DAVID CURRY: The delta variant is still circulating, and we are not 100% protected just because we're vaccinated.

RUSSELL: Curry and Zinser are both retired nurses. They know how serious a respiratory illness like COVID-19 can be. Early on in the pandemic, Zinser's sister died of the disease. Despite COVID hitting really close to home, Zinser says her own son won't get the vaccine.

DEBBIE ZINSER: He says, well, it's not really been approved. It was an emergency. And no matter what I say, he won't get vaccinated - or his wife.

RUSSELL: She's told him about the extensive research that went into the vaccine. She's pointed to the millions of Americans vaccinated without complications. Nothing is getting through to him, and Curry says that's frustrating and scary.

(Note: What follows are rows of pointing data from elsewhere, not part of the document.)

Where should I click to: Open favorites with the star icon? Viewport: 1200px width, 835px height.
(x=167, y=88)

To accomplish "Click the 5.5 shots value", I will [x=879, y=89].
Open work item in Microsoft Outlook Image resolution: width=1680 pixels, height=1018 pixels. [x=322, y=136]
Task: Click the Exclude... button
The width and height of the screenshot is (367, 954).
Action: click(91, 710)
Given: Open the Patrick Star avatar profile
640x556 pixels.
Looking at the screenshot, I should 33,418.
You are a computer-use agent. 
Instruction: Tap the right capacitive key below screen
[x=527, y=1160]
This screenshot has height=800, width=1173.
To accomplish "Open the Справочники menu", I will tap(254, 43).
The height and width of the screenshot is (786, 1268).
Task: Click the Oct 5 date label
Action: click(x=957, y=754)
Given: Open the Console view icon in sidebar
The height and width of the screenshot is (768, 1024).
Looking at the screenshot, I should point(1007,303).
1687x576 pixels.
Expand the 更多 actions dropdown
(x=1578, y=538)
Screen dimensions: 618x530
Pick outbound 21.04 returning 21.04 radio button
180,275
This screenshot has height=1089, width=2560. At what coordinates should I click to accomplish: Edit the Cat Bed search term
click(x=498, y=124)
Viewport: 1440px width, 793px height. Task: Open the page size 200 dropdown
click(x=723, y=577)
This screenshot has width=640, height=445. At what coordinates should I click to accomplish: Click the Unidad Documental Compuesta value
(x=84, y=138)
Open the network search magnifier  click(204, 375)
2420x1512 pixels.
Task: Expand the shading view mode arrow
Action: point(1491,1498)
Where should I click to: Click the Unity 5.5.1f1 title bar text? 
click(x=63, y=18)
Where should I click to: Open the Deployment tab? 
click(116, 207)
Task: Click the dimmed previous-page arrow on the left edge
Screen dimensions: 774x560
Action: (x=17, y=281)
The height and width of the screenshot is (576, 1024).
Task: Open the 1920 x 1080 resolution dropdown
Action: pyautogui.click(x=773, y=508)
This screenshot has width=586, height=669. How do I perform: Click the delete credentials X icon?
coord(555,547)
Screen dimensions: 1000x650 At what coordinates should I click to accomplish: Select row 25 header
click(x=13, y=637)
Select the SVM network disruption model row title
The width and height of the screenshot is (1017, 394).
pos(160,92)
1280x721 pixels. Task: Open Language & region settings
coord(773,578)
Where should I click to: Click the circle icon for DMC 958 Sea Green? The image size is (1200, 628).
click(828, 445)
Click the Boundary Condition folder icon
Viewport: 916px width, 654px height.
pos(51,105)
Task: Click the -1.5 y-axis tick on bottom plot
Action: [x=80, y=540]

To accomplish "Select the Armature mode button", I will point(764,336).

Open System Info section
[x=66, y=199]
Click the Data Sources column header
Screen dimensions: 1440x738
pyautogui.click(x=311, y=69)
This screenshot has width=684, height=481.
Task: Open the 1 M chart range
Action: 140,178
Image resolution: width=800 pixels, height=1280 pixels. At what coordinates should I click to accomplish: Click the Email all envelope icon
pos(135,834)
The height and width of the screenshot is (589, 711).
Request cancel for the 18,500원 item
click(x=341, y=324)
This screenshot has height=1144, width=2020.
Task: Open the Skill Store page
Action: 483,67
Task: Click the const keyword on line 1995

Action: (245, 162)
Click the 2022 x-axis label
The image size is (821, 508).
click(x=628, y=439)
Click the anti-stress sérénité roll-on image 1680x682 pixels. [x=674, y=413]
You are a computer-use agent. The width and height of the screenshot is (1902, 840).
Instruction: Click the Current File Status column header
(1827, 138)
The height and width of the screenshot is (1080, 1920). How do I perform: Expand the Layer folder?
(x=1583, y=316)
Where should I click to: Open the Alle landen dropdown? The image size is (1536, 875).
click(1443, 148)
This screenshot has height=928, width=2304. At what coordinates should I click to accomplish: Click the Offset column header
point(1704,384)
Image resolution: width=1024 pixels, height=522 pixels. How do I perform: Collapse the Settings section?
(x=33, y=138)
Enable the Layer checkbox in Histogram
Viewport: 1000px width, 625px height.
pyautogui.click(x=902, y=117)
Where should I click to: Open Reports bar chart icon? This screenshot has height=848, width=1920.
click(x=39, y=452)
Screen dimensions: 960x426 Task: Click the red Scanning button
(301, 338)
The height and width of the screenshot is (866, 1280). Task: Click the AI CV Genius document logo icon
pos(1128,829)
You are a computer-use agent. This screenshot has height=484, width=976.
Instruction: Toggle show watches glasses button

CURRY: He's discouraging his kids who are teenagers from getting vaccinated. And that's the problem is that it's your free will, fine. You want to die? Go ahead. But don't keep other people from doing what they think is right.

RUSSELL: This spring, thousands of people a day were getting vaccinated around the area. Now there are only a few dozen vaccinations per day.